La claridad, Marcelo Luján

Nunca sabe uno si compensa. El mal rato, la incomodidad, por cierto morbo subvencionado por un prurito de exhibición narrativa. Pasa con Haneke y sus películas, obras maestras difíciles de digerir. Luján merodea este terreno pantanoso del arte minado y, de paso, orienta sus relatos con una especie de exégesis moralizante a través de títulos y citas, esa parafernalia muchas veces prescindible. El texto en bruto siempre es la verdadera revelación. Este thriller psicológico, tan perturbador, no debiera quizás enlodarse con un camino tan trazado, tan de parábola, a la propuesta moral. O sí, no sé. El gótico sureño, por ejemplo, se mantiene en esto más aséptico, muestra sin atreverse a dirigir el dedo. El dedo lo ponemos nosotros.
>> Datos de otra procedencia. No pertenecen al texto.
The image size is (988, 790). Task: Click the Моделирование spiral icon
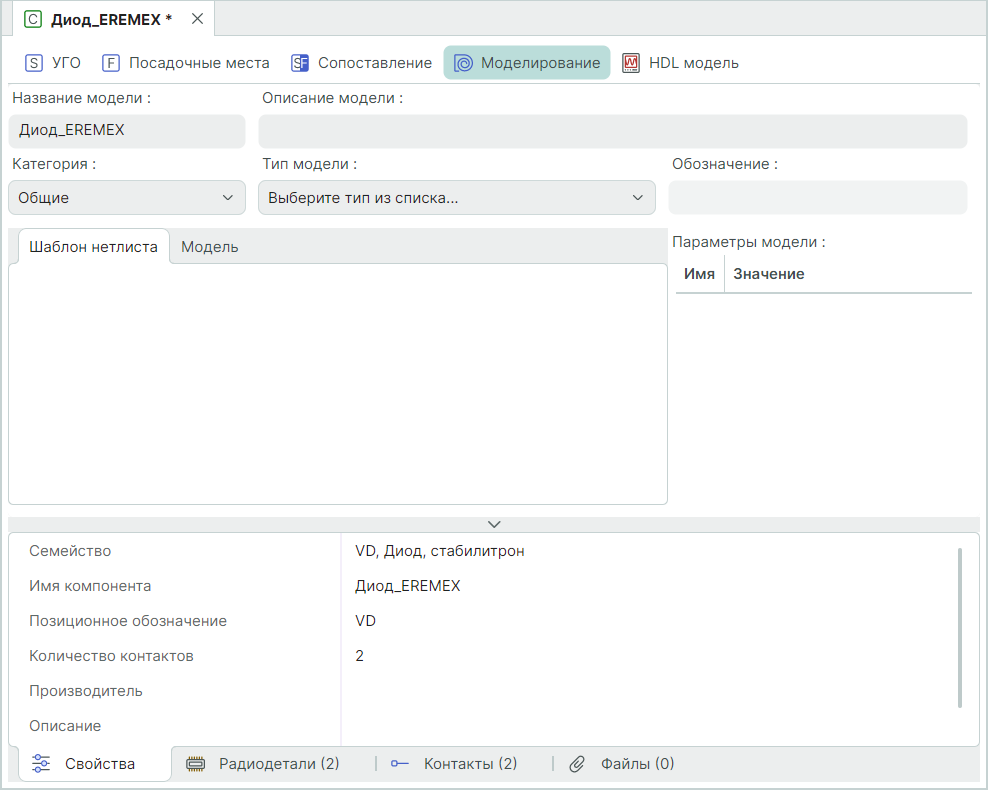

Aparte esta reserva, Luján arma un escenario –sí– moral ciertamente meritorio y atractivo. Lo atroz humano siempre concita nuestra mirada y nuestro dedo. Y cuando nuestra mirada ya se ha hecho a ese escenario, todo fluye. La desazón acude a nuestro requerimiento, la tristeza más perfecta, la que incorporamos a nuestro bagaje vital como si nada, por ese fluir que ya nos une al relato como la vena al ventrículo que abandona. El tono ya se nos ha hecho natural: un filo de navaja que soporta el peso de las acciones, siempre a un paso de sajarnos con la misma espontaneidad con la que sale el sol e ilumina la hierba o la ciudad. De la cama a la cuneta hay un suspiro. El narrador se nos ha entrañado también con su letanía anticipatoria, ese vicio de ir adelantando la profecía para (des)hacernos el cuerpo. La exhibición narrativa juega aquí con ese décalage entre el tiempo de la historia y el tiempo del relato. El narrador se vuelve como esos cuentacuentos antiguos que tiran de ganchos para mantener en vilo la atención de un oyente / lector que ya estaba ganada. Un tipo de formulismo épico con el que devenimos temporalidad: el Relato nos ha cubierto con el moho de su eternidad. La literatura es necesaria. Atesora una urgencia elemental en el que la Ficción aventaja por muchos cuerpos a la Verdad, incluso aunque esta se declare un subproducto de aquella.

Todo relato es una gotera en medio de la noche. Y uno quiere más. Más camping, más carretera secundaria y más cerro. Uno quiere más de unos relatos que son, por separado, pequeñas revelaciones precisas, limpias y bruñidas, pero que también funcionan en conjunto, como matrioskas interdependientes, imbricados en una malla de cotidianidades afiladas: una navaja rondando el cuello de la molicie. Nada de molicie. Aquí todo son aristas, ángulos y tensión. Lo macabro se desliza entre las historias como una columna vertebral retorcida, como fantasmagorías inquietantes. Historias que buscan la leyenda, el folclore, lo popular en su dimensión estremecedora, en su voluntad de vigilia afilada, con la imagen del hilo de sangre resbalando por la piel como talismán y anunciación. Relatos que van puliéndose en una deriva luminosa hasta llegar al último, un ejercicio de sutileza y profundidad que sella, anuda y alza esta claridad, su telón o párpado, el mundo creado para alumbrar las zonas oscuras que nos conforman. Relatos cuya sobriedad lingüística los robustece de verosimilitud a propósito de unos personajes y unos escenarios íntimos torcidos y empapados del toque nostálgico de la retrospectiva. Historias al calor de una lumbre primitiva, la lumbre de la oralidad, que nos resuena vívida como un tambor de piel y recuerdos, de penumbras y claridades.